## Список заданий
A) В каких журналах, согласно приведенному тексту, публиковались сочинения Валентина Пикуля и Юлиана Семёнова?
B) Извлеките из приведенного текста дословно фрагмент, который начинается со слов, содержащих "Видит бог, страх", и заканчивается словами "отнюдь не скоро.".
C) Определите, соответствуют ли приведенному тексту следующие утверждения. На каждое ответьте «да» или «нет» и приведите решающие слова текста в виде точной цитаты.
(i) Ефим Бершин считает умение литераторов улыбаться друг другу признаком падения.
(ii) Андрей Немзер называет взаимные неудовольствия литераторов противоестественными.
(iii) Исключением из традиции предварительной публикации в толстых журналах была массовая литература.

## Приведенный текст
══════

Добавить в цитаты Настройки чтения

Страница 142 из 186

Что тоже, впрочем, отнюдь не всем писателям по душе. «Какой-то карнавал вокруг, – язвит Ефим Бершин. – Лермонтовский маскарад. Одни маски. Говорим одно, пишем другое, думаем третье. В литературных кругах научились улыбаться друг другу – верный признак крайнего падения». А Андрей Немзер – наперекор дежурным призывам жить дружно – напоминает: «Наши взаимные неудовольствия совершенно естественны. Это норма литературного быта, подразумевающего неизбежные конфликты. Сахарно-медовые сказки о ненужности споров, ужасах “монологизма” и благотворности всеприятия, на мой взгляд, куда хуже. Либо они служат дымовой завесой, прикрывающей тихие улыбчивые пакости “сказочника”, страхующей его от “посягновений” инакомыслящих и освобождающей от моральной ответственности. Либо, что не лучше, являют собой бескорыстное “прелюбодейство мысли”».

Видит бог, страх как не хочется соглашаться ни с внутрикорпоративным (тусовочным) всепрощенчеством, понятым как синоним круговой поруки, ни с немзеровской апологией конфликтов и взаимной нетерпимости. Но реальность именно такова, и это означает, что идеи мультилитературности, основанные на принципах мирного сосуществования в культуре, восторжествуют в нашей среде отнюдь не скоро.

См. АНДЕГРАУНД; БОГЕМА; ВОЙНЫ ЛИТЕРАТУРНЫЕ; ЛИБЕРАЛЬНЫЙ ТЕРРОР В ЛИТЕРАТУРЕ; МУЛЬТИЛИТЕРАТУРА; НАПРАВЛЕНИЕ ЛИТЕРАТУРНОЕ; ПОВЕДЕНИЕ ЛИТЕРАТУРНОЕ; ПОЛИТКОРРЕКТНОСТЬ В ЛИТЕРАТУРЕ; СКАНДАЛЫ ЛИТЕРАТУРНЫЕ; ТУСОВКА ЛИТЕРАТУРНАЯ

ТОЛСТОЖУРНАЛЬНАЯ ЛИТЕРАТУРА

В выделении этого понятия не было решительно никакого смысла до тех пор, пока – по русской, а затем и по советской традиции – практически все сколько-нибудь значительные произведения, прежде чем стать книгами, печатались в толстых литературно-художественных ежемесячниках и писатель не мог, минуя журналы, обрести ни литературную репутацию, ни устойчивую известность. Исключение составляла лишь массовая литература, но и тут можно предположить, что коммерческий успех сочинений Валентина Пикуля и Юлиана Семёнова был в значительной мере подготовлен их публикациями соответственно в «Нашем современнике» и «Знамени». Причем, так как уровень художественных требований в журналах в целом был выше, а горизонт дозволенной свободы нередко шире, чем в государственных издательствах, продукция толстых литературных журналов без всяких затруднений и оговорок ассоциировалась у публики и с мейнстримом, и с тем, что позднее стали называть качественной словесностью.

══════

## Записанные данные
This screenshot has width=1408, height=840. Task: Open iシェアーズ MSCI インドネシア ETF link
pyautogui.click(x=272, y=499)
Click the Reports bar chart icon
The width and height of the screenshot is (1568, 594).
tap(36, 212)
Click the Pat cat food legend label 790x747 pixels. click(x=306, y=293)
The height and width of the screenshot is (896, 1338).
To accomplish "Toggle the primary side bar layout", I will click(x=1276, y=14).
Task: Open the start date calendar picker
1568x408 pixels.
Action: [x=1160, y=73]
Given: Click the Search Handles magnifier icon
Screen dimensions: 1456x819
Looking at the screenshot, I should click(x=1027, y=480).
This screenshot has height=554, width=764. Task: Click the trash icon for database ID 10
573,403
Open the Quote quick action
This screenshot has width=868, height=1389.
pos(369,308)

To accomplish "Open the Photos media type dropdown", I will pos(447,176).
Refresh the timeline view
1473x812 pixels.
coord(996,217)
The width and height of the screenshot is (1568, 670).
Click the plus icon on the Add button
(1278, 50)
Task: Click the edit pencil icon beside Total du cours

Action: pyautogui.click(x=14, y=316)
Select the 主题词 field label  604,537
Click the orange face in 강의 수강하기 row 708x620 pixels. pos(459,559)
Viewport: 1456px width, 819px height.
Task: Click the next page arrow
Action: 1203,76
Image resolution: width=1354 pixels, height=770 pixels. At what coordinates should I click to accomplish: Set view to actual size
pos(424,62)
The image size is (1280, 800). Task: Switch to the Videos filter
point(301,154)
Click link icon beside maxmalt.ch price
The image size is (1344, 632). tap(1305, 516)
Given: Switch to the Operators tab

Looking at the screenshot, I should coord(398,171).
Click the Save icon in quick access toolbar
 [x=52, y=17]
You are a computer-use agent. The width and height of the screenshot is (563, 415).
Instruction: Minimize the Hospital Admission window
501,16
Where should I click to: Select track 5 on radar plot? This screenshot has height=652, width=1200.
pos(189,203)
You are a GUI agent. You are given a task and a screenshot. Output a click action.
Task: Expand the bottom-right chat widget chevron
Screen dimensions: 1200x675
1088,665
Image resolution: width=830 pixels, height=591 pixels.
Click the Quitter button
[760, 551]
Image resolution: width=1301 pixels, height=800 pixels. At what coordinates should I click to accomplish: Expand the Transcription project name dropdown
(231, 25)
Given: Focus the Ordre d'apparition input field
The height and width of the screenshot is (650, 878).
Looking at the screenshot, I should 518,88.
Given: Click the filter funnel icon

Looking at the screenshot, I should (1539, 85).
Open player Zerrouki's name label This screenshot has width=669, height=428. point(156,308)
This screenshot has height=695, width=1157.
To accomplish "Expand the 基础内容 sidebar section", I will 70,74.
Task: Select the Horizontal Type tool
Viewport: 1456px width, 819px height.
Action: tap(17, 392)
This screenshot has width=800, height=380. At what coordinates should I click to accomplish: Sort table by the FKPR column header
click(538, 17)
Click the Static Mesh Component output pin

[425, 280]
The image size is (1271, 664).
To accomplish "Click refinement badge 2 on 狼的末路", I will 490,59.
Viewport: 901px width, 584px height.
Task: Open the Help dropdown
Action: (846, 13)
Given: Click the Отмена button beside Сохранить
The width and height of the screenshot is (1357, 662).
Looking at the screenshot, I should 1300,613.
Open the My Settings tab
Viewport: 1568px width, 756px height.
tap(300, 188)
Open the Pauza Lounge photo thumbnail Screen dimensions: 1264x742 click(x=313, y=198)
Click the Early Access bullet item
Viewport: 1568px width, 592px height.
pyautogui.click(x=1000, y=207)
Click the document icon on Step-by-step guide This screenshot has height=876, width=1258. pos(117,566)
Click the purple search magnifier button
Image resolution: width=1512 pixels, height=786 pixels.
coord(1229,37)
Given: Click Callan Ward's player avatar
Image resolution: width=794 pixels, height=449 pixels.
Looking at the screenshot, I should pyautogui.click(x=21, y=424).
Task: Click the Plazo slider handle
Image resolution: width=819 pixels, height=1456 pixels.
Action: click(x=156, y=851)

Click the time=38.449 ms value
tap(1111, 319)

══════

## Ответы к заданиям
A) Сочинения Пикуля печатались в «Нашем современнике», а сочинения Семёнова — в «Знамени».

B)
Видит бог, страх как не хочется соглашаться ни с внутрикорпоративным (тусовочным) всепрощенчеством, понятым как синоним круговой поруки, ни с немзеровской апологией конфликтов и взаимной нетерпимости. Но реальность именно такова, и это означает, что идеи мультилитературности, основанные на принципах мирного сосуществования в культуре, восторжествуют в нашей среде отнюдь не скоро.

C)
(i) Да: «В литературных кругах научились улыбаться друг другу – верный признак крайнего падения».
(ii) Нет: «Наши взаимные неудовольствия совершенно естественны».
(iii) Да: «Исключение составляла лишь массовая литература».